A pesar de que en nuestra constitución está reconocido nuestro derecho a la vida, concretamente en el artículo 15 CE, no se dice nada sobre el derecho a morir, ni cuándo ni cómo podemos o debemos hacerlo. Y si bien es cierto que si una persona decide suicidarse y, por la razón que sea, no lo logra, no se le aplicará ningún castigo por ello -de hecho, por lo general, todo lo contrario: el Estado le presta su ayuda para poder salir de dicha situación mediante nuestro Sistema de Salud-, si es un tercero quien pretende asistir a la muerte, el peso de la ley caerá irremediablemente. Como reza el artículo 143.3 del Código Penal, la pena por este delito -tipificado como homicidio consentido- es de seis a diez años de cárcel, un dato que en muchas ocasiones frena cualquier tentativa en este sentido, a pesar de que los implicados estén completamente de acuerdo en el hecho que pretender llevar a cabo.
Es por esto que el Parlamento español aprobó definitivamente el 18.03.2021 una ley para regularizar la eutanasia y el suicidio asistido, uniéndose a la reducida lista de países que permitirán a un paciente incurable recibir ayuda para morir y evitar su sufrimiento. De hecho, la ley entró en vigor durante junio de aquel año, y validada por el Congreso de los Diputados con 202, 2 abstenciones y 141 votos en contra, principalmente de la derecha. De esta manera, España se convirtió en uno de los primeros países del mundo en el que la práctica de la eutanasia se legalizó.
La norma indica que toda persona con «enfermedad grave e incurable» o padecimiento «crónico e imposibilitante» puede solicitar ayuda para morir y así evitar «un sufrimiento intolerable», tanto para el paciente como para los familiares y allegados. Aun así, las condiciones impuestas son bastante estrictas, como que la persona que solicita la eutanasia ha de tener la nacionalidad española o la residencia legal, sea «capaz y consciente» al hacer la petición, expresarla por escrito «sin presión externa» y repetirla quince días más tarde, con tal de asegurar la voluntad de la persona.
Cualquier petición podrá ser siempre rechazada si el médico a cargo de llevarla a cabo considera que no se cumplen los requisitos. Además, cualquier formulario debe ser aprobado por otro médico y por una Comisión de Evaluación, posibilitando que cualquier profesional de la salud puede alegar «objeción de conciencia» para negarse a participar en el procedimiento, costeado por la sanidad pública.

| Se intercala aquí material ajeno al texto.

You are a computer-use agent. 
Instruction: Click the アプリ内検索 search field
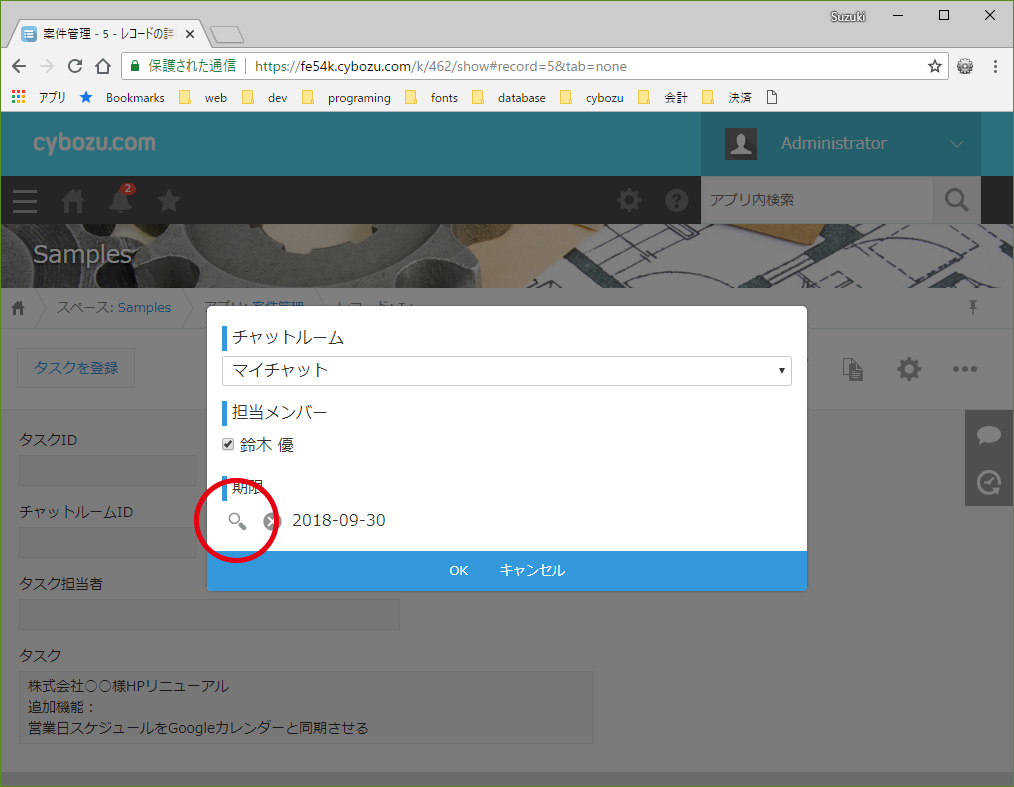pos(816,200)
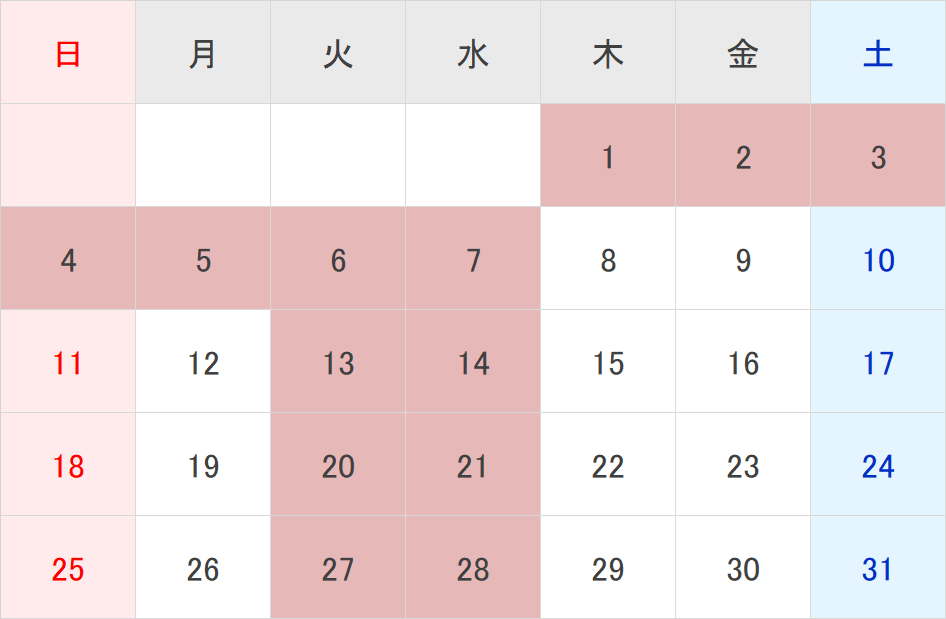
Task: Click date 15 on the calendar
Action: pos(608,363)
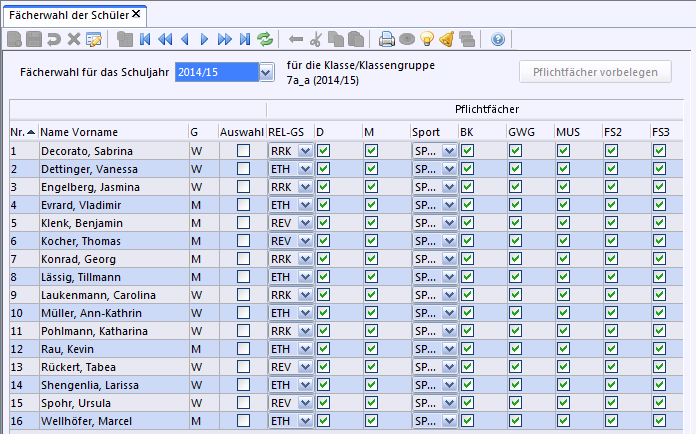Uncheck the D subject for Klenk, Benjamin

click(x=323, y=222)
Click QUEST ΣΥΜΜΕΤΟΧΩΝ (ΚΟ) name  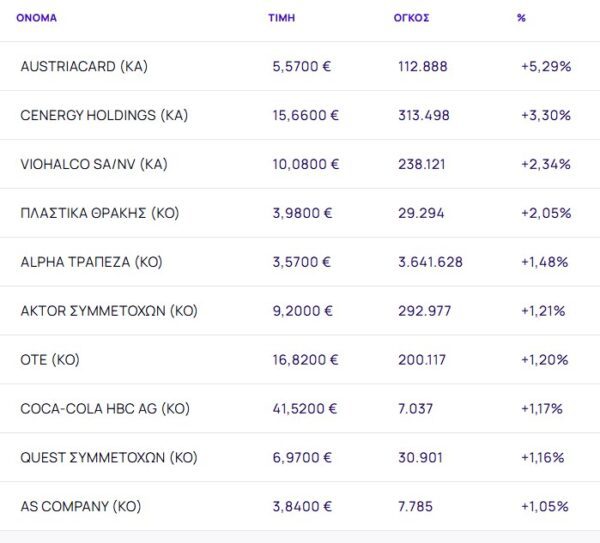[109, 458]
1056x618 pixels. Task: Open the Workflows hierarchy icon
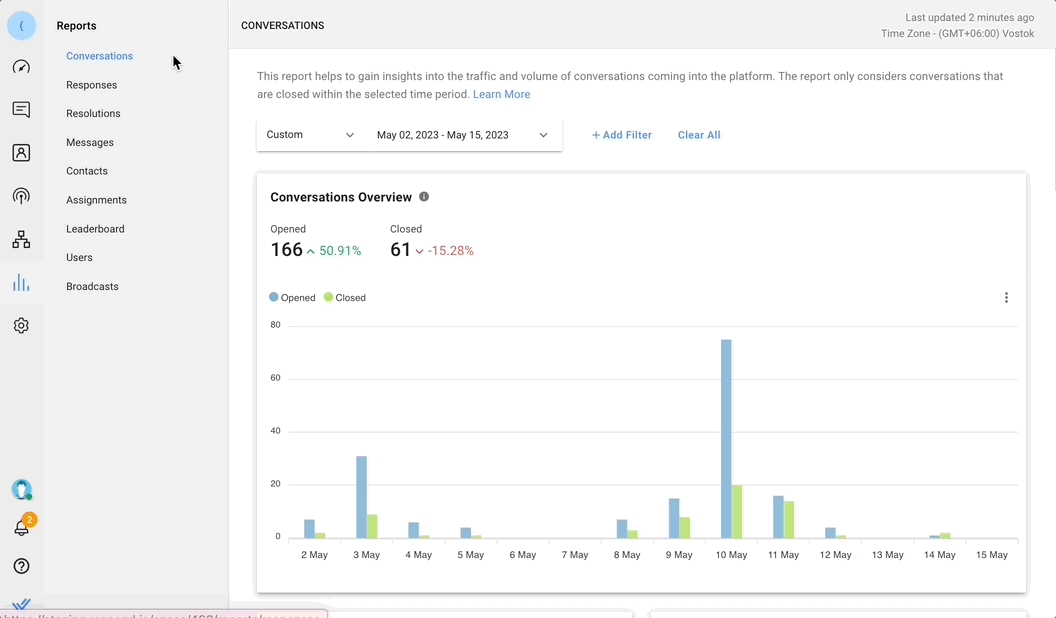[21, 240]
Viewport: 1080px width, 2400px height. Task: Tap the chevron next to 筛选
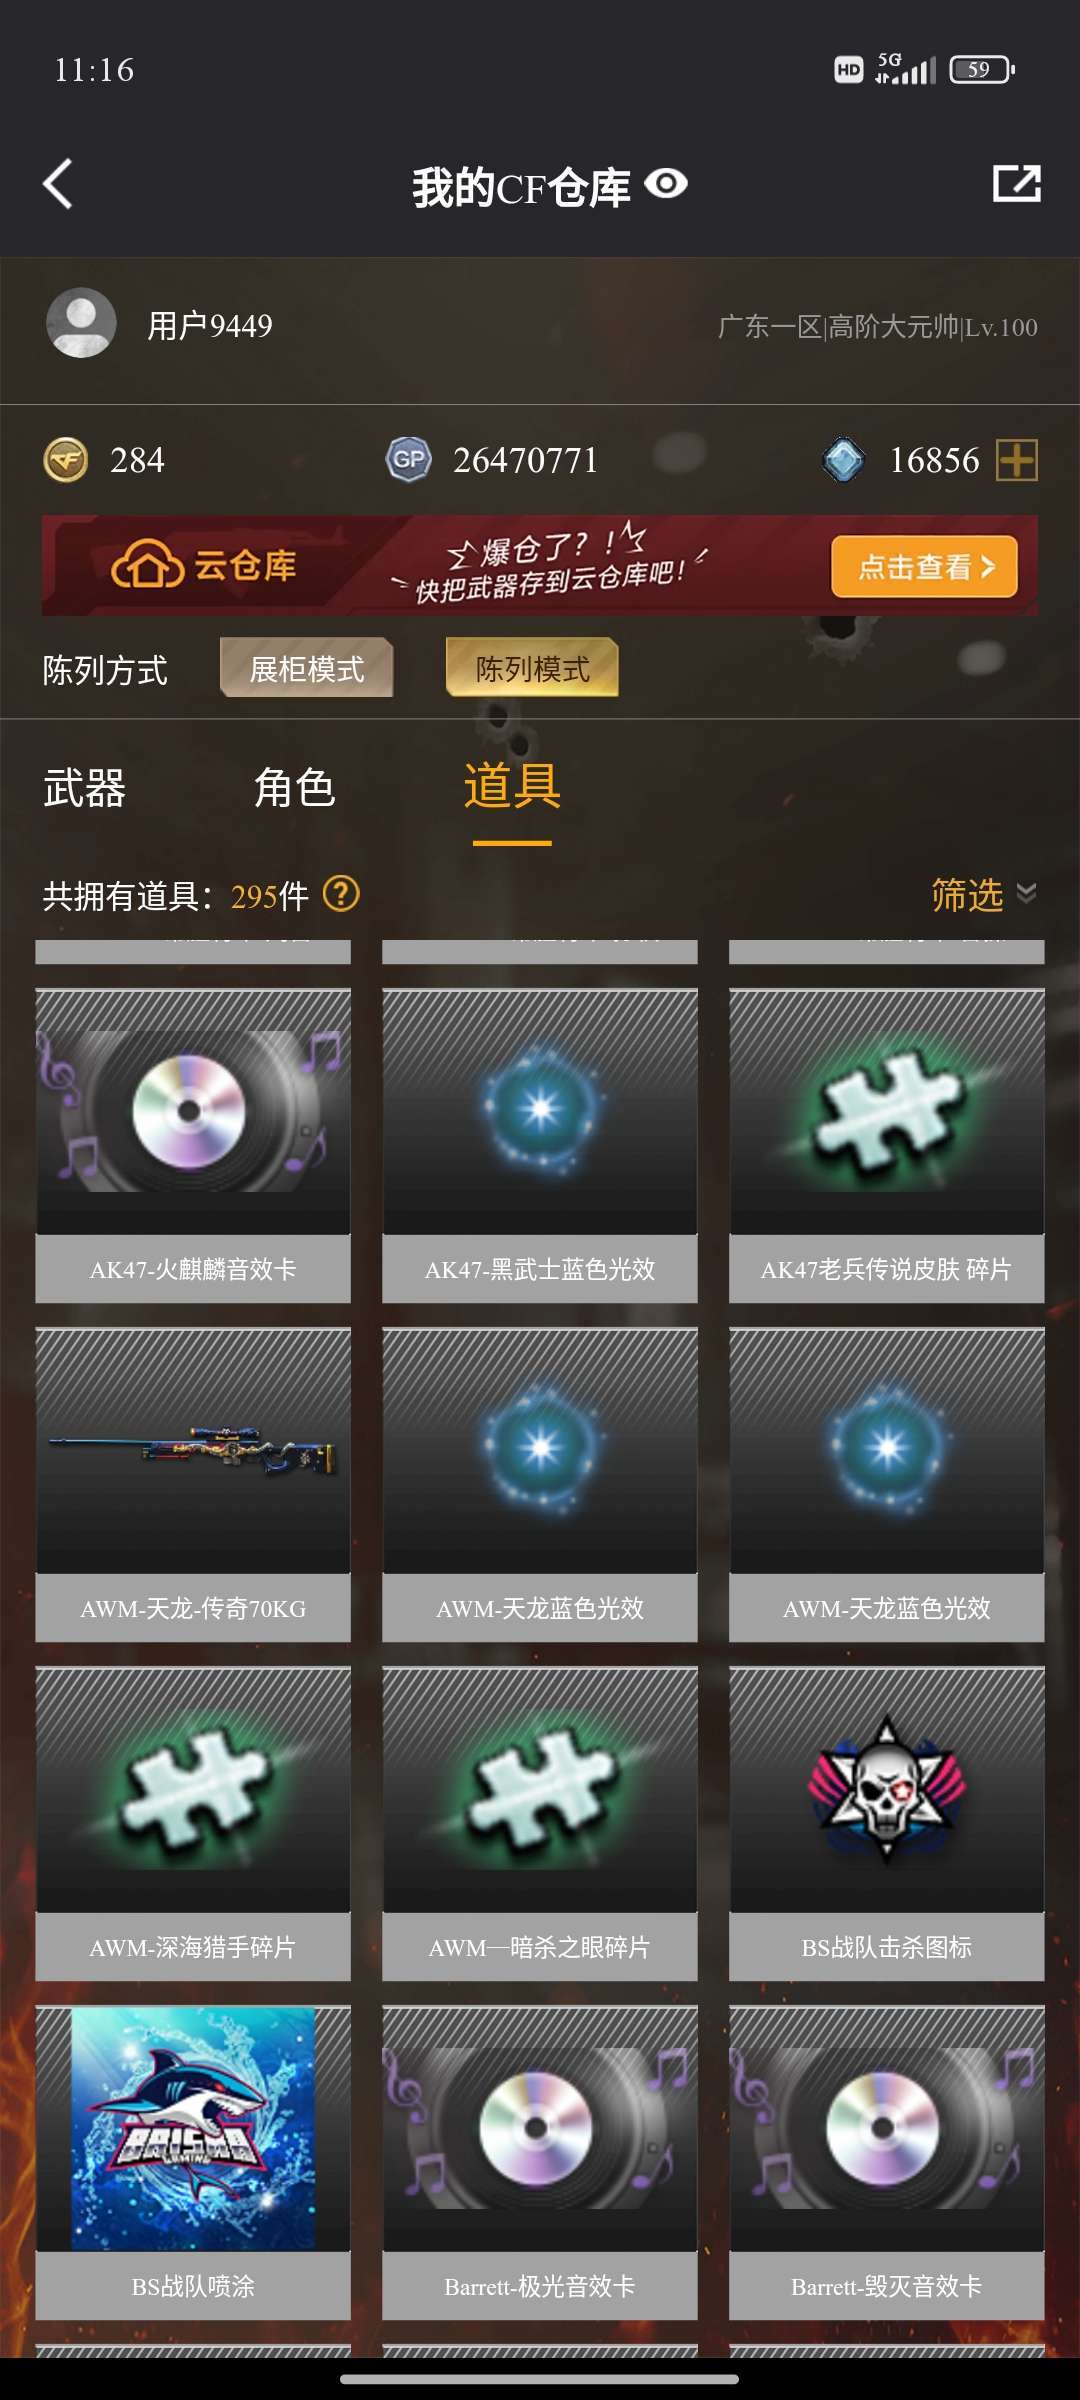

Así mismo, para asegurarse de la clara voluntad del solicitante, éste debe ser consciente “de la información que exista sobre su proceso médico, las diferentes alternativas y posibilidades de actuación, incluida la de acceder a cuidados paliativos integrales comprendidos en la cartera común de servicios y a las prestaciones a que tuviera derecho de conformidad a la normativa de atención a la dependencia”, la cual le será dispuesta por escrito. Una vez iniciado el proceso, el afectado podrá cambiar su decisión en cualquier momento y, una vez reciba la autorización pertinente, retrasar su aplicación todo lo que quiera.
En definitiva, la ley constituyó toda una victoria para la gente que reclamaba el derecho a una muerte digna, íntegra y alejada del sufrimiento, y una derrota para, por otra parte, todas aquellas personas que opinan que la norma se aprovecha de aquellos en dependencia y fragilidad, apoyando la cultura del descarte y de la muerte.